Following installation, fieldbus manifolds must be tested and commissioned. When many connections are involved, time and costs quickly add up and users need to look for opportunities to reduce these costs. For example, some manufacturers now offer SPEEDCON M12 connectors, which need only a half-turn to gain a secure connection, reducing commissioning costs. Buyers should also look for well-spaced I/O layouts as these minimise the time needed to connect all necessary cables.
While connections are tedious, configuration can be worse with the prime reason being the dreaded DIP switch. Manipulating these tiny switches is an exercise in frustration. The user must constantly consult cryptic instructions in unfriendly user manuals to identify each switch’s function and settings. Visual feedback is limited to subtle positioning of the switch itself.

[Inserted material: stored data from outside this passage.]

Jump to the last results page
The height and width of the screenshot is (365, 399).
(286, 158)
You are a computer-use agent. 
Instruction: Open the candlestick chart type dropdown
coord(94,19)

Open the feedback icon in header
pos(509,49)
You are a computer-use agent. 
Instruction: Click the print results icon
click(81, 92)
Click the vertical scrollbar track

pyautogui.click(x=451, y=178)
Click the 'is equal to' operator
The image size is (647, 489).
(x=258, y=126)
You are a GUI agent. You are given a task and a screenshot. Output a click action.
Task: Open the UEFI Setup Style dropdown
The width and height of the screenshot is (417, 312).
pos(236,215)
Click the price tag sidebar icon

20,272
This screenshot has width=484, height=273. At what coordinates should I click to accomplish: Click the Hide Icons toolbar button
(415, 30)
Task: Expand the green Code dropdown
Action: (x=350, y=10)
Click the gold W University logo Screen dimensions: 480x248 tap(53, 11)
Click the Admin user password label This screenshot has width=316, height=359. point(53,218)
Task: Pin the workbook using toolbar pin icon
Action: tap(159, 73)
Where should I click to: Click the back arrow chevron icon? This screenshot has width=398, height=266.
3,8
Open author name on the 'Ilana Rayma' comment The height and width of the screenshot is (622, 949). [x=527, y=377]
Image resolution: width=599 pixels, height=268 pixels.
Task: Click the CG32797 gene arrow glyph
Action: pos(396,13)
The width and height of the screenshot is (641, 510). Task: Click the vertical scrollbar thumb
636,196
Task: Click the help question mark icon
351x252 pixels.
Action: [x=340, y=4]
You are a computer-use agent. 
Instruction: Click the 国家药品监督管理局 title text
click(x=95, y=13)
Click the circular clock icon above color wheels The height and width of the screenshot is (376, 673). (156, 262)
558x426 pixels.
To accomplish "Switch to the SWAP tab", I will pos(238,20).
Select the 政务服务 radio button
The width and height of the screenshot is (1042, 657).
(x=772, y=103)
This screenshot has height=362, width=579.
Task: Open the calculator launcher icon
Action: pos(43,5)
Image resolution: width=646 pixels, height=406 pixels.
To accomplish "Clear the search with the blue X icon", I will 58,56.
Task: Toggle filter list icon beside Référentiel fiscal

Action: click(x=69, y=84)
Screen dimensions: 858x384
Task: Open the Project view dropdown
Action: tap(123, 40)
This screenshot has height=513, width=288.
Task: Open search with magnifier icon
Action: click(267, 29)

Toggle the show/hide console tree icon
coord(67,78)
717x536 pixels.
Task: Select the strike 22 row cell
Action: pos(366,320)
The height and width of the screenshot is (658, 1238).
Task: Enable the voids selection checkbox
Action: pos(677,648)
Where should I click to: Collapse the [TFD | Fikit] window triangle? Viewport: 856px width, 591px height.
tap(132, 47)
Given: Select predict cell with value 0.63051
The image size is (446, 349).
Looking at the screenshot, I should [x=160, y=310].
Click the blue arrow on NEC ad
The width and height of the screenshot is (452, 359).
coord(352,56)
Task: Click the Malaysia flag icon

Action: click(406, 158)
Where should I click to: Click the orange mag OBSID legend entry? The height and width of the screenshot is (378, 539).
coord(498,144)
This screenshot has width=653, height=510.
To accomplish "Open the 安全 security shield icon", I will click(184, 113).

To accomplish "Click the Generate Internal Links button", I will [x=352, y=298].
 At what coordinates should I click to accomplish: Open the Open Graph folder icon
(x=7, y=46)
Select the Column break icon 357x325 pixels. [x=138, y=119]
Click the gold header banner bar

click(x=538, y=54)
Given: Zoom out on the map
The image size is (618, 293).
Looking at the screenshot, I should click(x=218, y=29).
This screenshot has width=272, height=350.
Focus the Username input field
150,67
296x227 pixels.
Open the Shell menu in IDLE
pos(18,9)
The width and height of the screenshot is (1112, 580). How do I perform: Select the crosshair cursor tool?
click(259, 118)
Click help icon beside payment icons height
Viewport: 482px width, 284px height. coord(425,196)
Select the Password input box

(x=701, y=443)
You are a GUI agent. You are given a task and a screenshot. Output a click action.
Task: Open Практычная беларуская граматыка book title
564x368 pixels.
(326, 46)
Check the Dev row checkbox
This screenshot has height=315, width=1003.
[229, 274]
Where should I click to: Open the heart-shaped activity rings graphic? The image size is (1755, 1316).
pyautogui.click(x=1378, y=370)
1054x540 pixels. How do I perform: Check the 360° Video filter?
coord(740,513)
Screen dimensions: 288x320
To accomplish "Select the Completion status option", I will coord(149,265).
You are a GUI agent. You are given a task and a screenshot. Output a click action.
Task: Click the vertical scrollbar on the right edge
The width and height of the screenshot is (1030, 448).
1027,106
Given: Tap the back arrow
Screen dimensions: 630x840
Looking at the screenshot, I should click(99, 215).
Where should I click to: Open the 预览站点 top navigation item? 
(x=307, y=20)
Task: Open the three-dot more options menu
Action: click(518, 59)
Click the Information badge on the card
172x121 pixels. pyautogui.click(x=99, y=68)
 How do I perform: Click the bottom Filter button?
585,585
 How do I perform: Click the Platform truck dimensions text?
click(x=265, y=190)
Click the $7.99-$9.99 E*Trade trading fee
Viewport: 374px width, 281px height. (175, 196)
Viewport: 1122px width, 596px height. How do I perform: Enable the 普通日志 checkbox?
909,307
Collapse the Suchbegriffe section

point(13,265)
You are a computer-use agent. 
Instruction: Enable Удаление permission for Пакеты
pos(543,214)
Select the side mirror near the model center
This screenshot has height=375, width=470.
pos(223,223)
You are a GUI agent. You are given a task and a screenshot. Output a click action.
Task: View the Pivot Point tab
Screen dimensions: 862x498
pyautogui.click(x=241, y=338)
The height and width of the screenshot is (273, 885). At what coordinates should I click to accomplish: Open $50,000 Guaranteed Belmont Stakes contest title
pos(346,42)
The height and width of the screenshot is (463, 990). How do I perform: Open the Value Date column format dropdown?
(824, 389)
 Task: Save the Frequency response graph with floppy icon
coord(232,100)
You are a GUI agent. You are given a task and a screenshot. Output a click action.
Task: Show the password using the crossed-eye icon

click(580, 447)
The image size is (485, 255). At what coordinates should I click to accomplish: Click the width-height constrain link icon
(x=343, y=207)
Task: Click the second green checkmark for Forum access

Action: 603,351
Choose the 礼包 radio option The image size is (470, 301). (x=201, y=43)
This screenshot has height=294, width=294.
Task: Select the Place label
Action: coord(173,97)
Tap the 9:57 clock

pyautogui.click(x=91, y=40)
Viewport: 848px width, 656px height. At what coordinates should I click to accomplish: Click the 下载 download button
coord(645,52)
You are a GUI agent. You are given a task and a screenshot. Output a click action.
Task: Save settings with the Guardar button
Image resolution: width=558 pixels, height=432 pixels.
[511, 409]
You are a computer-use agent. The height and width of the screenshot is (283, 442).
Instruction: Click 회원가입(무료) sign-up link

A recent innovation is the introduction of pneumatic fieldbus valve manifolds that actually embed a small graphic display on each module. This offers plain-language messaging that clearly identifies network addresses, baud rates, and other parametric data. Pushbuttons enable navigation through intuitive menus and users receive instant visual feedback of set values with error proof selections. This simple system represents a revolution in pneumatic fieldbus manifold interfaces, enabling control engineers to simplify and greatly speed up complex operations.
2. Distribution: flexibility enables savings
Historically, conventional pneumatic fieldbus valve manifolds with integrated I/O modules have been designed within a relatively rigid architecture.
Dedicated fieldbus I/O modules would handle either valves or I/O — one or the other, but not both. So the OEM engineer would specify different modules for each task. He or she would also install multiple dedicated communication nodes on the machine’s industrial network - each having high hardware and associated commissioning expenses.
However, newer designs offer more flexible, significantly more cost-effective architectures. These provide fieldbus nodes that can handle valves and I/O as well as the mutual distribution of I/O and valve manifold functionality around a given machine. Therefore, this allows a large number of I/O distribution options that optimise the physical layout of the machine while using only a few basic multifunctional modules.
Optimising distribution lets the user lower network hardware investment, save time, and decrease the number of nodes on the network - thus optimising network traffic and enhancing topology opportunities for network and power distribution.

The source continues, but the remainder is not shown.